»»

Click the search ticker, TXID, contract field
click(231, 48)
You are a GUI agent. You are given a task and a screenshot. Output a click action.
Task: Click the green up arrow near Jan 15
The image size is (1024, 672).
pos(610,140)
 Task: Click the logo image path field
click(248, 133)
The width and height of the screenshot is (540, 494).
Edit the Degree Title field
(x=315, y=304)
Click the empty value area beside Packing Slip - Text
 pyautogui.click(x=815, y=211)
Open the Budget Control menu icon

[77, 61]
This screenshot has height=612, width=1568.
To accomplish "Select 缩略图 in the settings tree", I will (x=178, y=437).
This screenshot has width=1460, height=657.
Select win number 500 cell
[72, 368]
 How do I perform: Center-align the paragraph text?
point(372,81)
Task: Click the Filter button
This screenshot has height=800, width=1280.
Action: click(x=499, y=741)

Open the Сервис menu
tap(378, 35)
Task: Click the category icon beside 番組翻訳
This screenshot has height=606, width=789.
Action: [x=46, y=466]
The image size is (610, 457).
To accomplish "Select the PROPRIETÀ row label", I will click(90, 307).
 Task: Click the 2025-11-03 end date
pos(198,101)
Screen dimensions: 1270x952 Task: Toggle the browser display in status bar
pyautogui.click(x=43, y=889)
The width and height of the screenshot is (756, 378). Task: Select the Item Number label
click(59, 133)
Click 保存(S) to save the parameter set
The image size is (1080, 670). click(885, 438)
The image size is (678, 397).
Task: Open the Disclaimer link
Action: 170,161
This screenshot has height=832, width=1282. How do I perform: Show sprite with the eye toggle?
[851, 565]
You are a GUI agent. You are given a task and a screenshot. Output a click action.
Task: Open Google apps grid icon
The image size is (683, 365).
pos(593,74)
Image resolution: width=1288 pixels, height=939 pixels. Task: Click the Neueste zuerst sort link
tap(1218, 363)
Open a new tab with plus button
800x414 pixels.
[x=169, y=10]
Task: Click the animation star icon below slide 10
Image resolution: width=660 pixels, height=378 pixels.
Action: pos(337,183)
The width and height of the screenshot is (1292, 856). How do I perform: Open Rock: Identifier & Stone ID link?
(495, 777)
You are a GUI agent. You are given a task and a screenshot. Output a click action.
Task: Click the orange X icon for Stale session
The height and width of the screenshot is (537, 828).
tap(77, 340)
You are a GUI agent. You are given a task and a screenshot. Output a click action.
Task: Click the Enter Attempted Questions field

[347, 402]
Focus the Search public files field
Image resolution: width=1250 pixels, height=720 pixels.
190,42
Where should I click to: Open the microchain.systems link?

««

* **THE TASK**: Look above for the line containing "Task: Open Google apps grid icon"; reproduce it and every line after it through the end of the material, exactly, and nothing else.

* **TASK OUTPUT**:
Task: Open Google apps grid icon
The image size is (683, 365).
pos(593,74)
Image resolution: width=1288 pixels, height=939 pixels. Task: Click the Neueste zuerst sort link
tap(1218, 363)
Open a new tab with plus button
800x414 pixels.
[x=169, y=10]
Task: Click the animation star icon below slide 10
Image resolution: width=660 pixels, height=378 pixels.
Action: pos(337,183)
The width and height of the screenshot is (1292, 856). How do I perform: Open Rock: Identifier & Stone ID link?
(495, 777)
You are a GUI agent. You are given a task and a screenshot. Output a click action.
Task: Click the orange X icon for Stale session
The height and width of the screenshot is (537, 828).
tap(77, 340)
You are a GUI agent. You are given a task and a screenshot. Output a click action.
Task: Click the Enter Attempted Questions field

[347, 402]
Focus the Search public files field
Image resolution: width=1250 pixels, height=720 pixels.
190,42
Where should I click to: Open the microchain.systems link?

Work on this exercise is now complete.